What the exercise asks:
Across the entries below, tally every line that holds the word "This". Give only the tally.

Data extracts:
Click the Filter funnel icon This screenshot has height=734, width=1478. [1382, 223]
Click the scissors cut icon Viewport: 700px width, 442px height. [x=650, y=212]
==
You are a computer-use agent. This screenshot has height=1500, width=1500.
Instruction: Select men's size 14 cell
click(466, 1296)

Finished task:
2